That perfume you had on your wrist: I wouldn't mind smelling it again.
I never know how to respond to shit like this. There's something about blatant flirtations that are inherently uncomfortable unless there's something already established. There is the expression "feeling embarrassed for someone", but this kind of thing makes me daydream that embarrassment was something you could physically hand to someone and say, "Here. You should put this on."
It's not about shaming a person - we all know how it can be a risk-take to flirt- but just something to turn the volume down a bit when it isn't reciprocated.
What I have learned over the years is that unwanted flirting makes me studious. It makes me turn into a little owl in a three piece suit that wants to arrange his monocle tighter into his eye and march off in the direction of the library stacks.
(pause)
Lately I have been having good conversations with people about art and about literature and about the world around us.

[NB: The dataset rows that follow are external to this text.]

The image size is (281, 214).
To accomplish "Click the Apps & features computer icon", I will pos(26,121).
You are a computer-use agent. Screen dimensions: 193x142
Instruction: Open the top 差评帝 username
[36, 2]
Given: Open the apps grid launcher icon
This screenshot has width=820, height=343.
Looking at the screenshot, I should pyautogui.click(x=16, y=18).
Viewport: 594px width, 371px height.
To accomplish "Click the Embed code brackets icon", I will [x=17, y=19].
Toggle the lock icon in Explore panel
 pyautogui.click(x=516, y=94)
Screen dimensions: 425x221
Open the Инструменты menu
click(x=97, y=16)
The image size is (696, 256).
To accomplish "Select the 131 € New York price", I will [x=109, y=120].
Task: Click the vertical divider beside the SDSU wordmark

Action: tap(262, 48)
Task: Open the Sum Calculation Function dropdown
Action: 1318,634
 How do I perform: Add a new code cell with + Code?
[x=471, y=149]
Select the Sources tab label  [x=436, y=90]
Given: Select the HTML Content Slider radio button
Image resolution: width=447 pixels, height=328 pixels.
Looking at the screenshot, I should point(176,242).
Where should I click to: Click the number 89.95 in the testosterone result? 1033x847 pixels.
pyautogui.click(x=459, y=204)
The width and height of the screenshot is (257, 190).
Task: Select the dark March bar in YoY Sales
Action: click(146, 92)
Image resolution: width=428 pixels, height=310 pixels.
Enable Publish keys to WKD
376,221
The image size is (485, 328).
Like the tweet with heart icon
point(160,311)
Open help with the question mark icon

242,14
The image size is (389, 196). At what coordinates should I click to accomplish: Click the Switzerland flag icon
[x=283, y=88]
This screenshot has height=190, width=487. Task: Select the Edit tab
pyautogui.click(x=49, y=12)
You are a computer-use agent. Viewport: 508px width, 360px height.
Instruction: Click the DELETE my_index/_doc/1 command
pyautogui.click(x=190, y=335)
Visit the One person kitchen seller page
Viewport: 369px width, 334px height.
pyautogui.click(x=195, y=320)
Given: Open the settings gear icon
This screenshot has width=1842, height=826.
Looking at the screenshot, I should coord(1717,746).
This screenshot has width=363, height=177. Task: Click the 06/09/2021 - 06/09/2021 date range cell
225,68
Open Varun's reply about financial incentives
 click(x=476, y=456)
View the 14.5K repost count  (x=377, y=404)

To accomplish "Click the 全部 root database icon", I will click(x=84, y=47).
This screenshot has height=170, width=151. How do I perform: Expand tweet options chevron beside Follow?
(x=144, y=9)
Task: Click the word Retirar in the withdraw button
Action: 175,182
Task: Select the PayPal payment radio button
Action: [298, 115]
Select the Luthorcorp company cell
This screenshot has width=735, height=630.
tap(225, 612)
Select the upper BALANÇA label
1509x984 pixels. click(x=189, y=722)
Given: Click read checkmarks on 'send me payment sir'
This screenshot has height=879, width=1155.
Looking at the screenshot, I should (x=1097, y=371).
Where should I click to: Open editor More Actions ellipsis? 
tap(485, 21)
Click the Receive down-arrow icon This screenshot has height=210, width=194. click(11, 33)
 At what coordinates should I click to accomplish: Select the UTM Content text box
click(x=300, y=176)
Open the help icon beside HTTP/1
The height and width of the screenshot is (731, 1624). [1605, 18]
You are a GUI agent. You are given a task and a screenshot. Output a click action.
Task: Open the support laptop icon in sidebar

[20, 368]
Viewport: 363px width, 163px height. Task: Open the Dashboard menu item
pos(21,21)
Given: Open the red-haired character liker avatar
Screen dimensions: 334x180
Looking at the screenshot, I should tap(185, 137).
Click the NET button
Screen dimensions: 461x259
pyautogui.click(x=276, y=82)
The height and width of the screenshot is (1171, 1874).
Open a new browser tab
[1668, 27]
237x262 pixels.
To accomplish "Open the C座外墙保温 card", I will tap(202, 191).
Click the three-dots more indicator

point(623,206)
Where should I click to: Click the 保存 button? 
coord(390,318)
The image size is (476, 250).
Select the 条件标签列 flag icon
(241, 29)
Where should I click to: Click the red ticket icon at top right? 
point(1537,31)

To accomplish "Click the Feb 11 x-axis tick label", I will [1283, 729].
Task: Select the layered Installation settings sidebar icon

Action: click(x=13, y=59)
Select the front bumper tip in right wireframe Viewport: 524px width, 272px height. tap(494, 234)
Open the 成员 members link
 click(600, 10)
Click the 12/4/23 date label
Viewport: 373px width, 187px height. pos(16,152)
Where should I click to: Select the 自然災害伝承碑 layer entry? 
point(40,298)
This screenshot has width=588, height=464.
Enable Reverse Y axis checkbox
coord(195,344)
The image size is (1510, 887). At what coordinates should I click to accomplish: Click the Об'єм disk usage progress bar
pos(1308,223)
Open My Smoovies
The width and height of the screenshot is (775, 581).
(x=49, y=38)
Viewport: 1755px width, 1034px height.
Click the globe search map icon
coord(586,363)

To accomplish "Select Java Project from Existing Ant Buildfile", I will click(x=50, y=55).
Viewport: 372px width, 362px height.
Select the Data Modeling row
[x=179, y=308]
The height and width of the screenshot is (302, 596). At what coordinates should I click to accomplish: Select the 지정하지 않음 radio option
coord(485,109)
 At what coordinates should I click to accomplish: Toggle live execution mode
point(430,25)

This afternoon I met up with a good friend who is in town who has worked for decades in the domestic violence and/or sexual assault fields. She was telling me about a grant that has just been received for specific training for nurses who conduct rape kits on people who have just been raped. I live in such a bubble that I was unaware that there are many hospitals that simply don't have the capacity to do rape kits. That one could conceivably go to the hospital right after a sexual assault and have them say they didn't/couldn't do that here, and sorry.
(pause)
I wrote something earlier today while in between jobs. I like it much better than what I have written, here. It is the night, whereas, this is daytime on the couch in the sun of an empty suburban living room.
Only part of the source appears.